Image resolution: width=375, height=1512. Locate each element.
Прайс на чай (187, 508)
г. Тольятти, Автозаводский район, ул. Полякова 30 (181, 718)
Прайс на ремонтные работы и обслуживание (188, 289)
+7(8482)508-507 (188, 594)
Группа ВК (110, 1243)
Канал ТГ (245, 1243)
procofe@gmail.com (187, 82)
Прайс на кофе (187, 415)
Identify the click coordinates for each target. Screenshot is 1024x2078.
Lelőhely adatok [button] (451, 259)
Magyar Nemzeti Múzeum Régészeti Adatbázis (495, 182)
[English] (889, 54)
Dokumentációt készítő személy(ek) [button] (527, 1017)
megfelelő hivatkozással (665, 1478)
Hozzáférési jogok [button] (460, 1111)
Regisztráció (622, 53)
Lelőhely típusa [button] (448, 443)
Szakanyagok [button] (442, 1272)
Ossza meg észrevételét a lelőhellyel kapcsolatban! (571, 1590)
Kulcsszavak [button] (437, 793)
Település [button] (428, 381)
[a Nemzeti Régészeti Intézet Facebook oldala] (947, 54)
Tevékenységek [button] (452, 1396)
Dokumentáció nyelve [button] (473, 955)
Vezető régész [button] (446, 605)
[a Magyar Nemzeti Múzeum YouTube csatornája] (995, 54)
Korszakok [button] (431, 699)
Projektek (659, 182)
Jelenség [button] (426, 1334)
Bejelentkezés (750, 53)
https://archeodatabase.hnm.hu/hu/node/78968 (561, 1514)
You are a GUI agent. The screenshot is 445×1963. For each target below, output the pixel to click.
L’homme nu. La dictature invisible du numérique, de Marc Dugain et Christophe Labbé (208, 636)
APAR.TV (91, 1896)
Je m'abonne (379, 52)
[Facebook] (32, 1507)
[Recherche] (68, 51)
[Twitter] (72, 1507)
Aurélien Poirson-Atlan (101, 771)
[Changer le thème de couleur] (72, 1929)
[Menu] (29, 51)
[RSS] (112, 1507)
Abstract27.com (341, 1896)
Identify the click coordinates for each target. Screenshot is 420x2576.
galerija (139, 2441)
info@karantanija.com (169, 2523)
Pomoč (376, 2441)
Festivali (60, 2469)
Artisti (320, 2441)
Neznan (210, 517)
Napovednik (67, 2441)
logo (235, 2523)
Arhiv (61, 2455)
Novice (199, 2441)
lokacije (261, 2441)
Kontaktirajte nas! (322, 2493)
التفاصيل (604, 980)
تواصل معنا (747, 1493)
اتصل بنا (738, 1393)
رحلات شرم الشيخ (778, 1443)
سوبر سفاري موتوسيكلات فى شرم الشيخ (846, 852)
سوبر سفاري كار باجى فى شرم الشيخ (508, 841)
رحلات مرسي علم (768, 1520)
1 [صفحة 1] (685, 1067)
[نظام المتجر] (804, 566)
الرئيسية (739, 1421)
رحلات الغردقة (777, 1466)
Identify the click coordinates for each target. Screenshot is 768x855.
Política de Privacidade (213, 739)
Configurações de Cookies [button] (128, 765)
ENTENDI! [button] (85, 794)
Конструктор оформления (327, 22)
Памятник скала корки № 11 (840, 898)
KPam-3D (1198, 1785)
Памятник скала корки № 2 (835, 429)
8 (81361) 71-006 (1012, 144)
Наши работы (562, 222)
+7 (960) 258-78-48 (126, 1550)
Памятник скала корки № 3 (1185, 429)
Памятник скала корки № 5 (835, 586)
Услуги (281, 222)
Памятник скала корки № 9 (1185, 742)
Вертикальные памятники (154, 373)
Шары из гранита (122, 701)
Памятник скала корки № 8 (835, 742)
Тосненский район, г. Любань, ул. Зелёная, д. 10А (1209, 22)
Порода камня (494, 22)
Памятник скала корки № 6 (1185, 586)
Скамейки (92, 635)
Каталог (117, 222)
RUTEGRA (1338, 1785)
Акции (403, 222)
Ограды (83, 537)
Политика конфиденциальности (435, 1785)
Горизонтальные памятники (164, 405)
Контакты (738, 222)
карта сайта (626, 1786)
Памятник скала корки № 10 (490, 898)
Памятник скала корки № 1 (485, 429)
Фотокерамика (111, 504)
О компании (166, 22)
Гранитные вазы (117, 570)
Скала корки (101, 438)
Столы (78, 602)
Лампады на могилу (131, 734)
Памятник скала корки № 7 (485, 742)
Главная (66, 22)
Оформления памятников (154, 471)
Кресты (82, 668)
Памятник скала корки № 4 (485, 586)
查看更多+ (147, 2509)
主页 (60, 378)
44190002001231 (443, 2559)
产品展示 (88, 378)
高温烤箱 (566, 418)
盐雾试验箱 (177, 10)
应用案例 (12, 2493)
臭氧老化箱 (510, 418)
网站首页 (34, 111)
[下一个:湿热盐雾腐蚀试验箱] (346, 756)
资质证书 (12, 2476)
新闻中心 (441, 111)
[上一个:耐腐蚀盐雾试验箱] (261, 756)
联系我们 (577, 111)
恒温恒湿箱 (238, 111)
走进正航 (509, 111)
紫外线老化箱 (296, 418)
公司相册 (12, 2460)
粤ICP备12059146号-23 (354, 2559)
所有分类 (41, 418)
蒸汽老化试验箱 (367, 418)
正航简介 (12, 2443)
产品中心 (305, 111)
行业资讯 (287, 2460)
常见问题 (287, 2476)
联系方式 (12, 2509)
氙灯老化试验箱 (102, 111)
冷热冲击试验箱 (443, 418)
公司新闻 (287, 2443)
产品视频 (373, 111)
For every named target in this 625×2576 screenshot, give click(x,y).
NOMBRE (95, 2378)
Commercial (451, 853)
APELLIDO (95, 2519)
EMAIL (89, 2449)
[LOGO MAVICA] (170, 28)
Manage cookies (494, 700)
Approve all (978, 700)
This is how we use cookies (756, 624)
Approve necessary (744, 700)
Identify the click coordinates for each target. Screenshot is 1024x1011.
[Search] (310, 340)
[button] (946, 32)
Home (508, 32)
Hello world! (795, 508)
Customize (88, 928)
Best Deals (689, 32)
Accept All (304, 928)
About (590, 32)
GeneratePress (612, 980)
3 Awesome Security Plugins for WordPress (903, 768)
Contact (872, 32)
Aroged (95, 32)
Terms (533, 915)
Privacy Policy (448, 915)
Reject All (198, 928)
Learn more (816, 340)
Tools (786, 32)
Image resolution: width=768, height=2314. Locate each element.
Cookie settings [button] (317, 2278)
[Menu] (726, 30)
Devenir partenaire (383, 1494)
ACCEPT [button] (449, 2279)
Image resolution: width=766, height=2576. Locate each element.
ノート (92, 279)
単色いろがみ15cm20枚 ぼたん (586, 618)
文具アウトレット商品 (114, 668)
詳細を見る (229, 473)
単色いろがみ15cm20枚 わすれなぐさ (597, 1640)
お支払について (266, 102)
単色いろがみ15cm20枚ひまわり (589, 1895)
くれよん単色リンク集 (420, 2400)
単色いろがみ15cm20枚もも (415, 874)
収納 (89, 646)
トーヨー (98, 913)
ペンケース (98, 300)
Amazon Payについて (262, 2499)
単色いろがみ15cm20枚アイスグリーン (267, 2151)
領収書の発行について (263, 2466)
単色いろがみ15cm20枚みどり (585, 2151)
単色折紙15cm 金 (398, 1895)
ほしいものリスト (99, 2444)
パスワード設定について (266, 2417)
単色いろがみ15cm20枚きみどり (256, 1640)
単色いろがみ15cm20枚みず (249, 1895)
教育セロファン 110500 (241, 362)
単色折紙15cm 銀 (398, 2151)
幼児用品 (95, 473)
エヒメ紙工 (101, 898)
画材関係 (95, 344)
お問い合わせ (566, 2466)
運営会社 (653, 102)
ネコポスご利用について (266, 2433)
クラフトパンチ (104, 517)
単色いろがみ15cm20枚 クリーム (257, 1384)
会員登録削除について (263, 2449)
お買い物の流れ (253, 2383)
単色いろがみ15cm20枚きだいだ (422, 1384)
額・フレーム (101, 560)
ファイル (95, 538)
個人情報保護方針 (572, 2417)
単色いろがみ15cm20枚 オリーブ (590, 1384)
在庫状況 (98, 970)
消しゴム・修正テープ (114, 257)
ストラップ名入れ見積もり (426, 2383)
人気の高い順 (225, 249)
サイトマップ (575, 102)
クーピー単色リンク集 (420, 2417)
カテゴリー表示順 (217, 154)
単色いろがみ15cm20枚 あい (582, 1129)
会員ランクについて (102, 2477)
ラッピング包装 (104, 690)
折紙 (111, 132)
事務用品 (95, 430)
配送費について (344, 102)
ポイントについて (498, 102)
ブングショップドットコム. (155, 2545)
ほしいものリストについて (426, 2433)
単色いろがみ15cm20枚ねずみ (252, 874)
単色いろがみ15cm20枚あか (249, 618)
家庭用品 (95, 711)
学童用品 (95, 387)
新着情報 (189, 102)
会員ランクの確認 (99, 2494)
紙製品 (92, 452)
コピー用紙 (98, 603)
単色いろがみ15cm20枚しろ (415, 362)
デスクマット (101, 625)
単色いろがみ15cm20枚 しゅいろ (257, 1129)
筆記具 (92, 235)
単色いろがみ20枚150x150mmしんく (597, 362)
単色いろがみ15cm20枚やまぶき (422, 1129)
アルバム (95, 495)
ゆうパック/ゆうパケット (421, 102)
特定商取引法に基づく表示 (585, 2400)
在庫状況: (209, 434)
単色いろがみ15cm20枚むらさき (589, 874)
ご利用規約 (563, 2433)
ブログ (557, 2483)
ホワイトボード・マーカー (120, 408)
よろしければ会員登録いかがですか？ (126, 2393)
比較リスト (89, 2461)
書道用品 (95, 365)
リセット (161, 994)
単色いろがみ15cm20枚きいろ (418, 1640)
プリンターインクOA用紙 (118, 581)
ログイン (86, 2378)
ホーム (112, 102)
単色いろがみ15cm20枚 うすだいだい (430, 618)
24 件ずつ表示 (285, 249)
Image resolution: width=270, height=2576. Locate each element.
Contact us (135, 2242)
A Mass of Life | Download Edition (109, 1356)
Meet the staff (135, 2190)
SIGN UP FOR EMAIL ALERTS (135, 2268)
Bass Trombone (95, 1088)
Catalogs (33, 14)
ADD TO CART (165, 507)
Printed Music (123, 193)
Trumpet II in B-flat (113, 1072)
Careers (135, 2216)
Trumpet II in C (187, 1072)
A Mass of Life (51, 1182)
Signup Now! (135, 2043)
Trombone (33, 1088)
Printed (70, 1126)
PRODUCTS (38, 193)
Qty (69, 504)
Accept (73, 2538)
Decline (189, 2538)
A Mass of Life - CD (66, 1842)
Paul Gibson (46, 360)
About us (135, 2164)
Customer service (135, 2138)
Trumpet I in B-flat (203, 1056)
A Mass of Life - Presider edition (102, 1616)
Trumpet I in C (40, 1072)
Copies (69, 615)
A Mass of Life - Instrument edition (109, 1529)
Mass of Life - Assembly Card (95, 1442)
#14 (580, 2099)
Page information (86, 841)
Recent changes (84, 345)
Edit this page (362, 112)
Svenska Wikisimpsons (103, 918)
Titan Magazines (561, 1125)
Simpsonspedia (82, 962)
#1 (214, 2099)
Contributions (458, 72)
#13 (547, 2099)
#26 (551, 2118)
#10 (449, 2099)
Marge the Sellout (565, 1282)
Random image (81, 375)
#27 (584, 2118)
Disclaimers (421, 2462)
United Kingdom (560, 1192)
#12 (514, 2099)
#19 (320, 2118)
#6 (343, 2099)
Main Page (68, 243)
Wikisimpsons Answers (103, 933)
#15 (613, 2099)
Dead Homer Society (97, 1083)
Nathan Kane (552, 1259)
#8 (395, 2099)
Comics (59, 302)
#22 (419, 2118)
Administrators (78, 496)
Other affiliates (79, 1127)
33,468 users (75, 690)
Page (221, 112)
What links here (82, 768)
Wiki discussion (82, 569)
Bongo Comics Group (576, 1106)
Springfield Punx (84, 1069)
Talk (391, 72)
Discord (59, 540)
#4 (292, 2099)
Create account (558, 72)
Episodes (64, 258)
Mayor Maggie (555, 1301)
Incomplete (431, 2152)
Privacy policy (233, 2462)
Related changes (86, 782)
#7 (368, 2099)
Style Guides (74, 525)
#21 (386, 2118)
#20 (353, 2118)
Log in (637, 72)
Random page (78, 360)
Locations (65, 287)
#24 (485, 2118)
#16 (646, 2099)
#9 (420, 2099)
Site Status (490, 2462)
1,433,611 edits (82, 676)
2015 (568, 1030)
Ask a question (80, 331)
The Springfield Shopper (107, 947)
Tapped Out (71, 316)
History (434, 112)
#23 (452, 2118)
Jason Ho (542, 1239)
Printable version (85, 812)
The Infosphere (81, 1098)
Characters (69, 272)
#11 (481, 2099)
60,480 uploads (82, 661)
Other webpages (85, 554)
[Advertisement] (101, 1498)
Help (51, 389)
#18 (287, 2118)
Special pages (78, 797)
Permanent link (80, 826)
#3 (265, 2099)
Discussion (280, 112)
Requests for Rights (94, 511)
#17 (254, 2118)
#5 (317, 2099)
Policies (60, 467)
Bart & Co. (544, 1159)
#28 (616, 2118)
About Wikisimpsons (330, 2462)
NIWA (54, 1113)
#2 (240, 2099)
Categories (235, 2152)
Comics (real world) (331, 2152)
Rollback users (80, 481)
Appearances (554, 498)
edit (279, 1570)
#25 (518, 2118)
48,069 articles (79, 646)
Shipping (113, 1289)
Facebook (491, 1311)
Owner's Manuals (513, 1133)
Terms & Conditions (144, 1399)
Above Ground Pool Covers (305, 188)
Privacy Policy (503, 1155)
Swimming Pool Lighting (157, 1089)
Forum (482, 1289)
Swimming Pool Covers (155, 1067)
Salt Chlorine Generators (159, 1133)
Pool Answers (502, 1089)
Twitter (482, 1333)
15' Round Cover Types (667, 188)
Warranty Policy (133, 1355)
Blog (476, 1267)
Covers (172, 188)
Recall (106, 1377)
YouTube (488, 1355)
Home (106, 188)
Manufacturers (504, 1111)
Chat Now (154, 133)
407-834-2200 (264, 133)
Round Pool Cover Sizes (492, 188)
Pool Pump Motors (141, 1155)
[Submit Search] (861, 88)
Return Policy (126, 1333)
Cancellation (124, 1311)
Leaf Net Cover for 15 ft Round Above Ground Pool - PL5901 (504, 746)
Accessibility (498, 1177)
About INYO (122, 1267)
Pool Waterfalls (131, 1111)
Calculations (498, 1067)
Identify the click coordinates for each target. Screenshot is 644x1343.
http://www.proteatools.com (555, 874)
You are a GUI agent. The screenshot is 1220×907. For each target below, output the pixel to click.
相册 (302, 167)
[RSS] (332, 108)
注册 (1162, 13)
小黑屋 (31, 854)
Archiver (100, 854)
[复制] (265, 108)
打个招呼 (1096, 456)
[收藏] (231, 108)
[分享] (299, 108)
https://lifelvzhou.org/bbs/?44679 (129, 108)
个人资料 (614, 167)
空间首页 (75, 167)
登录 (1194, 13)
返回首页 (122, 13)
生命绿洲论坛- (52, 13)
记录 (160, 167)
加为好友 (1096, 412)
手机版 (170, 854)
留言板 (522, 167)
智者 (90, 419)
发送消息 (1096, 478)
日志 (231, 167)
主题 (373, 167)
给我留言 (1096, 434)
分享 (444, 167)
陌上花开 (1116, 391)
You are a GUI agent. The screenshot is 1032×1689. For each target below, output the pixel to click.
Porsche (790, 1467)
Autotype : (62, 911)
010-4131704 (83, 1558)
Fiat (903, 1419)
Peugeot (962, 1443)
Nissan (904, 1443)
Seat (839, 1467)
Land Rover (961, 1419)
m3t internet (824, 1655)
◇ ◇ ◇
◆ EXERCISE DIRECTIONS:
Find each line above that contains the string "Privacy", and copy every such line in full.

◆ TASK SOLUTION:
Privacy Policy (448, 915)
Privacy policy (233, 2462)
Privacy Policy (503, 1155)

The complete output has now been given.